Les enfants de couples lesbiens s’en sortent mieux que la moyenne

Par Taina Tervonen, tetu.fr

Menée aux Etats-Unis sur 25 ans, cette étude est la première à
se concentrer uniquement sur des enfants conçus par insémination
artificielle avec donneur (IAD) et élevés depuis leur naissance au sein
d’un couple de femmes.

Les enfants de couples
lesbiens présentent moins de problèmes sociaux et comportementaux que
leurs pairs ayant des parents hétérosexuels, et ont des compétences
scolaires et sociales plus élevées que la moyenne, indique une étude
publiée dans la revue Pediatrics (vol. 126, numéro 1, juillet
2010) et parue en ligne le 7 juin 2010. Menée aux Etats-Unis sur 25 ans
par Nanette Gartrell, professeur de psychiatrie et de droit à
l’université de Californie, et Henny Bos, chercheuse en sciences
comportementales à l’université d’Amsterdam, cette étude est la première
à se concentrer uniquement sur des enfants conçus par insémination
artificielle avec donneur (IAD) et élevés depuis leur naissance au sein
d’un couple de femmes. C’est également la première étude qui suit les
enfants sur une aussi longue période. Les mères, recrutées pendant la
grossesse ou avant même la conception, ont été interrogées avant la
naissance des enfants (entre 1986 et 1992), puis aux 2 ans, 5 ans, 10
ans et 17 ans de l’enfant. Ces derniers – 78 au total – ont également
été interrogés à l’âge de 10 ans et de 17 ans.

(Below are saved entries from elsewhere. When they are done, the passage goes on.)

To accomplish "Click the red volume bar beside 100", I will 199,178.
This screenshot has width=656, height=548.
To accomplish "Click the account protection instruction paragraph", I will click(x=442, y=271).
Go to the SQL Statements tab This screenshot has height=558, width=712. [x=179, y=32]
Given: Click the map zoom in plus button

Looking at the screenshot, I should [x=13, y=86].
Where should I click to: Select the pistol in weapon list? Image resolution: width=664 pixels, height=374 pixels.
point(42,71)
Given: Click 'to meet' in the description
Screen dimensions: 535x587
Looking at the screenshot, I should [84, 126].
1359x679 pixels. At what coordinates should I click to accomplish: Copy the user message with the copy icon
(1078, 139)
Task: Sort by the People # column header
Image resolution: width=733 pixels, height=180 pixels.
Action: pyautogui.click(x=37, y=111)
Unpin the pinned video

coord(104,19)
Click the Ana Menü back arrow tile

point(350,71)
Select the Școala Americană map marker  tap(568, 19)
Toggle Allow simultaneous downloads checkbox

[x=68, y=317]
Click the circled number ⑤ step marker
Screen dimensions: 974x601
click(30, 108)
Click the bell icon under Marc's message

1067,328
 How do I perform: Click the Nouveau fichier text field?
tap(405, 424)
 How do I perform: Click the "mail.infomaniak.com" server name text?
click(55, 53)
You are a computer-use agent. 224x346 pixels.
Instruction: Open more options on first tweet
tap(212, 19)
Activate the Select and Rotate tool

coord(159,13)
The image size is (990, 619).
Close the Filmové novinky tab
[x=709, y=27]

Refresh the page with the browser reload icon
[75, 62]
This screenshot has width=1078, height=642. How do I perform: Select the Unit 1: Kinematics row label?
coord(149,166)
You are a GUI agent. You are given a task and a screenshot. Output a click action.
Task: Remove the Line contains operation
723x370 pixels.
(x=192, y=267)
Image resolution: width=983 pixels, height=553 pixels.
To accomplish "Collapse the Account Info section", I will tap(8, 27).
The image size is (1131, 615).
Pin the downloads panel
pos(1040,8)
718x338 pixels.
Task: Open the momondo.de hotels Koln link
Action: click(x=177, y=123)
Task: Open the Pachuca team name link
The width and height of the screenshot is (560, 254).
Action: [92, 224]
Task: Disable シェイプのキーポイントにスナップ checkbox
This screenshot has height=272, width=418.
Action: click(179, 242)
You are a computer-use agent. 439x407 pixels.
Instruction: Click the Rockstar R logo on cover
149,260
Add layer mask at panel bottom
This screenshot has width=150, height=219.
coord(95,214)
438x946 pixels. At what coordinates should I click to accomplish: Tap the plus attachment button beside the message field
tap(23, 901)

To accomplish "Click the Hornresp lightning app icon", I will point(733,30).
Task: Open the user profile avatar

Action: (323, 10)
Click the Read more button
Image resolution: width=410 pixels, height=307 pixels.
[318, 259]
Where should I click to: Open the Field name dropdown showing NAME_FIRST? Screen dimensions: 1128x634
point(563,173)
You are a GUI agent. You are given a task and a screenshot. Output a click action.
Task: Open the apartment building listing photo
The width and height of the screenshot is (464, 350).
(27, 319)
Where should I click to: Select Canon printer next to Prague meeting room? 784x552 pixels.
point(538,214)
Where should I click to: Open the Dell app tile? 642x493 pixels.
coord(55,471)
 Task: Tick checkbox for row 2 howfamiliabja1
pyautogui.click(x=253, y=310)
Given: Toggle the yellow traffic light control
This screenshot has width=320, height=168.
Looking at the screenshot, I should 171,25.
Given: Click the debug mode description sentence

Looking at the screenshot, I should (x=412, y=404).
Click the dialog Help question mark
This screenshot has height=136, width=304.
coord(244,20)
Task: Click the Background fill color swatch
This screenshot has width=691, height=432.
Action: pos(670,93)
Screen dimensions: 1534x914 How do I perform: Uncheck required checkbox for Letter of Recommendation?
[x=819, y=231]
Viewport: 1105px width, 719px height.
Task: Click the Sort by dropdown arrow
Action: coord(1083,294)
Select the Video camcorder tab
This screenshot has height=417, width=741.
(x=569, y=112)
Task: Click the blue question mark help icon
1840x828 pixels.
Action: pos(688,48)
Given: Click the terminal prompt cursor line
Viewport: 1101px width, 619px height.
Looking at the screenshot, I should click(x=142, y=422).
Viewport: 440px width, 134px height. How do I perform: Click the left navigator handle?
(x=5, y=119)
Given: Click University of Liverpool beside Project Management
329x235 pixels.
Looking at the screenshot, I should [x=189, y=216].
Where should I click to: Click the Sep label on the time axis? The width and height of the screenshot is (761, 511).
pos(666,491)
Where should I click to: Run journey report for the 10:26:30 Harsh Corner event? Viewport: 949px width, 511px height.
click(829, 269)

Un investissement important des mères lesbiennes dans
l’éducation de leurs enfants

Les résultats ont surpris les
chercheuses. «Nous nous attendions à ce que ces enfants s’en sortent
comme les autres», explique Nanette Gartrell. Elle explique les
résultats par l’investissement important des mères lesbiennes dans
l’éducation de leurs enfants. «Plusieurs autres études ont montré qu’une
relation satisfaisante avec au moins de ses parents est un facteur
d’épanouissement pour les adolescents.» Autre explication: en cas de
séparation, la garde des enfants restait partagée entre les parents dans
plus de 70% des cas – contrairement à une moyenne nationale de 35%…

«Cette étude démontre qu’il n’y a aucune raison de restreindre
l’accès à la médecine reproductive ou à la garde des enfants sur la base
de l’orientation sexuelle des parents», conclut Gartrell.